Si M. C… soutient résider en France de manière stable depuis 2019, il ressort des pièces du dossier qu’il y séjourne de manière irrégulière depuis l’expiration de son titre de séjour le 3 septembre 2021. Par ailleurs aucune des pièces versées au dossier ne tend à corroborer ses allégations selon lesquelles il aurait sollicité le renouvellement de son titre de séjour et que son dossier aurait perdu par les services de la préfecture. M. C… ne justifie d’aucunes attaches familiales ou personnelles sur le territoire français et sa dernière inscription à l’université date de l’année 2023/2024. Enfin, M. C… ne conteste pas disposer d’attaches privées et familiales au Maroc où il a vécu jusqu’à l’âge de dix-huit ans. Dans ces conditions, M. C… n’est pas fondé à soutenir que la décision attaquée porte une atteinte disproportionnée à son droit au respect de sa vie privée et familiale. Par suite, le moyen tiré de la méconnaissance de l’article 8 de la convention européenne de sauvegarde des droits de l’homme et des libertés fondamentales doit être écarté. Pour les mêmes motifs le moyen tiré de l’erreur manifeste d’appréciation des conséquences des décisions contestées sur la situation personnelle de l’intéressé doit être écarté.

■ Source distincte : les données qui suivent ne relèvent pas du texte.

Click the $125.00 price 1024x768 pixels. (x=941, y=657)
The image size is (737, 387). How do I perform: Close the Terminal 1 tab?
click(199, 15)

En dernier lieu, les moyens tirés de l’erreur de droit, de la méconnaissance du respect des droits de la défense, de la violation de l’article 3 de la convention européenne de sauvegarde des droits de l’homme et des libertés fondamentales et de l’article 2 du Protocole n°4 de la convention européenne de sauvegarde des droits de l’homme et des libertés fondamentales ne sont pas assortis de précisions suffisantes permettant au tribunal d’en apprécier le bien-fondé. Ils doivent, par suite, être écartés.
Il résulte de tout ce qui précède que M. C… n’est pas fondé à demander l’annulation des décisions du 21 novembre 2025 du préfet du Puy-de-Dôme portant obligation de quitter le territoire français sans délai, fixant le pays de renvoi, portant interdiction de retour sur le territoire français et assignation à résidence. Par suite, la requête de M. C… doit être rejetée, y compris les conclusions présentées au titre des frais liés au litige.
D E C I D E :
Article 1er : La requête de M. C… est rejetée.

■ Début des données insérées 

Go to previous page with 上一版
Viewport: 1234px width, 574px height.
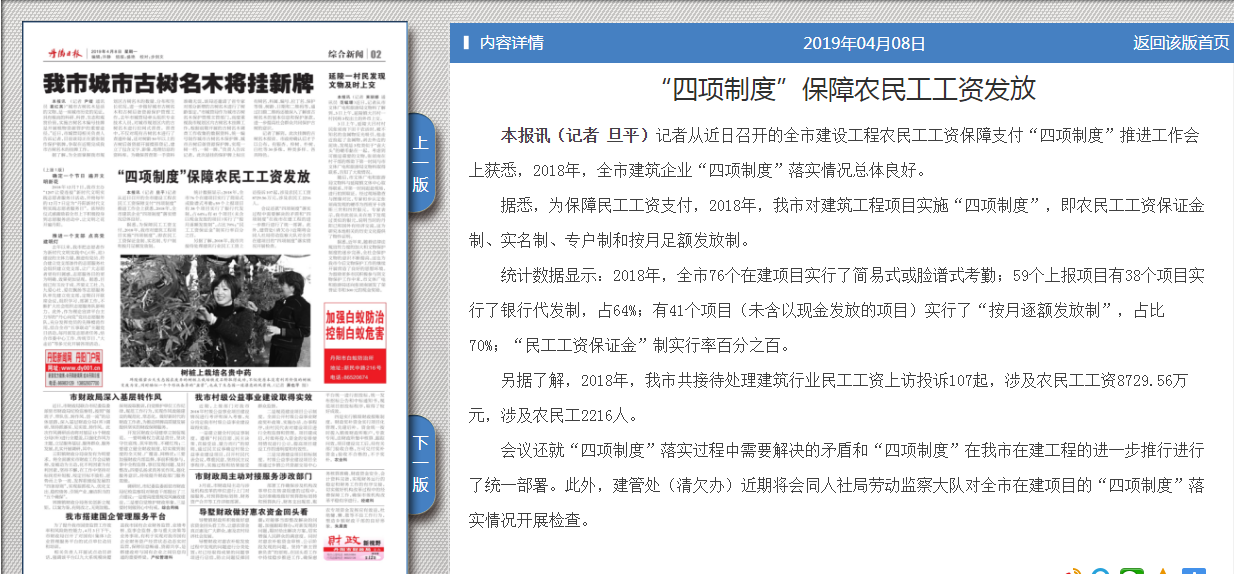point(421,163)
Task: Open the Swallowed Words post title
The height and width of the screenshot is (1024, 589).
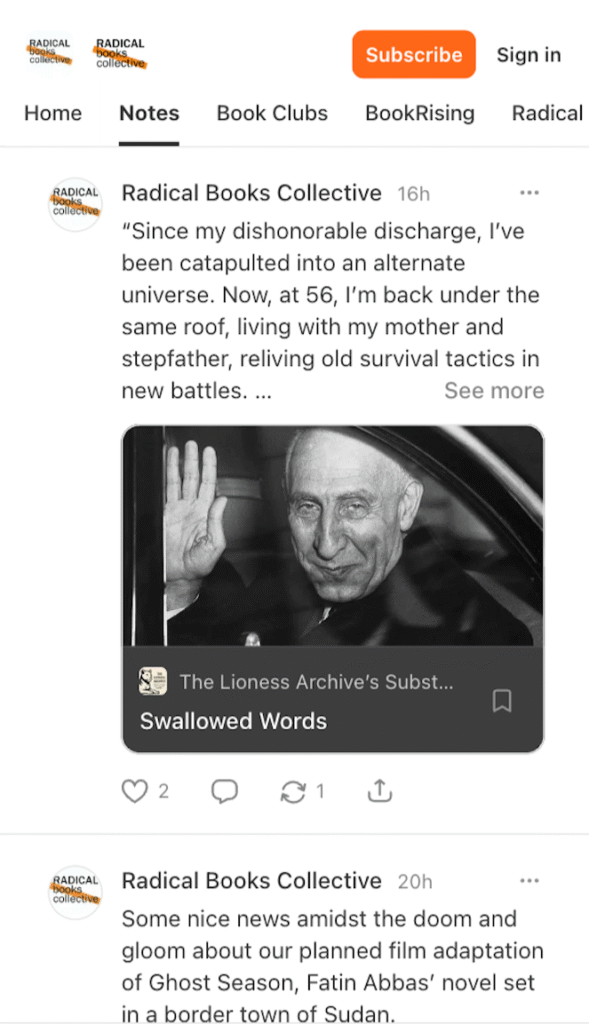Action: pyautogui.click(x=233, y=721)
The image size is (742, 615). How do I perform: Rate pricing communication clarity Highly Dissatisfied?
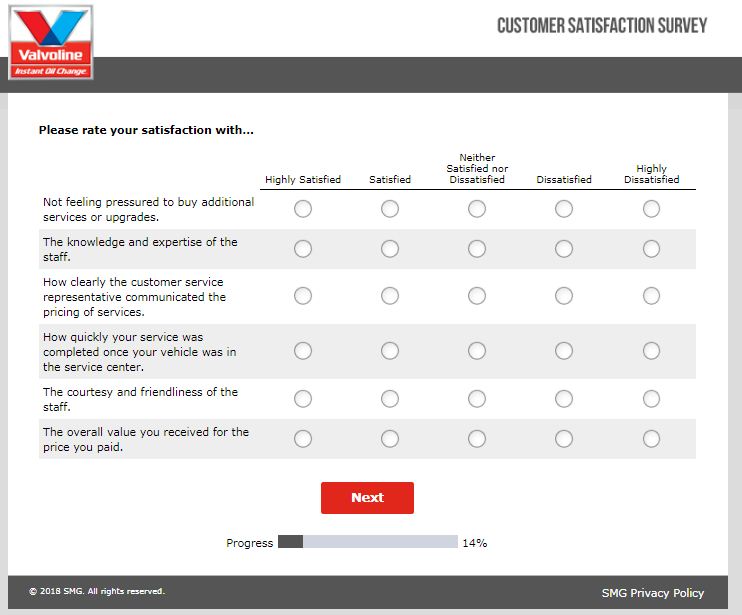[651, 296]
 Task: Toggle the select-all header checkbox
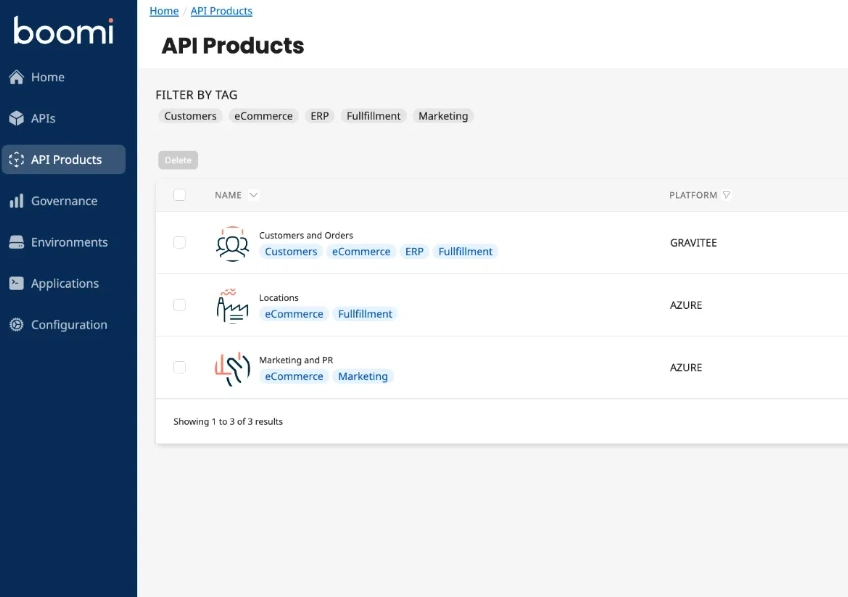coord(180,195)
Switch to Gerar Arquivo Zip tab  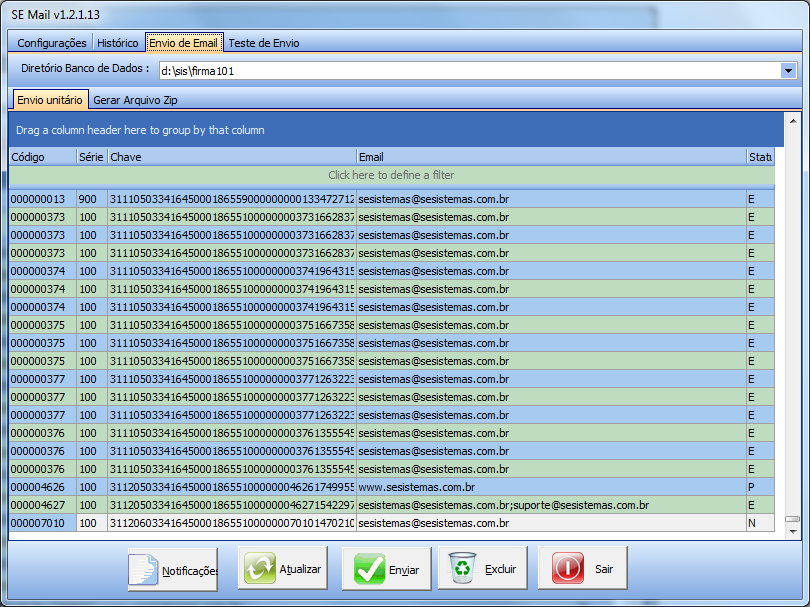click(x=136, y=100)
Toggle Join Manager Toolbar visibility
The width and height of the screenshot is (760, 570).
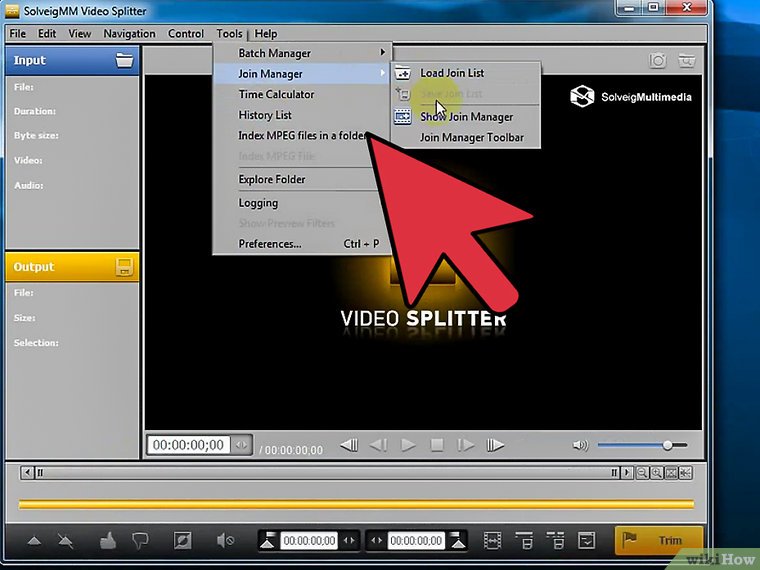click(x=471, y=138)
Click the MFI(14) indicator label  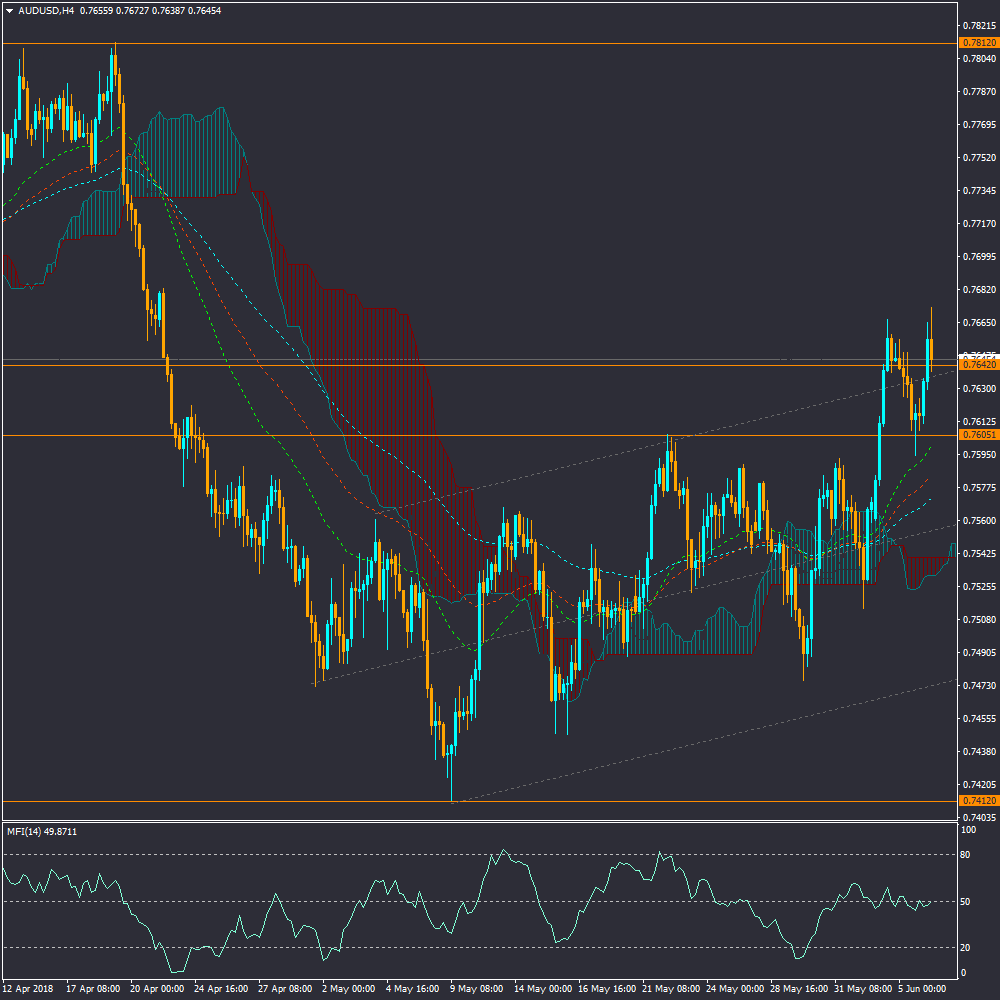42,832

Article 2 : Le présent jugement sera notifié à M. A… C… et au préfet du Puy-de-Dôme.
Rendu public par mise à disposition au greffe le 16 décembre 2025.
La magistrate désignée,
L. B…
La greffière,
F. LLORACH
La République mande et ordonne au préfet du Puy-de-Dôme en ce qui le concerne ou à tous commissaires de justice à ce requis en ce qui concerne les voies de droit commun contre les parties privées, de pourvoir à l’exécution de la présente décision.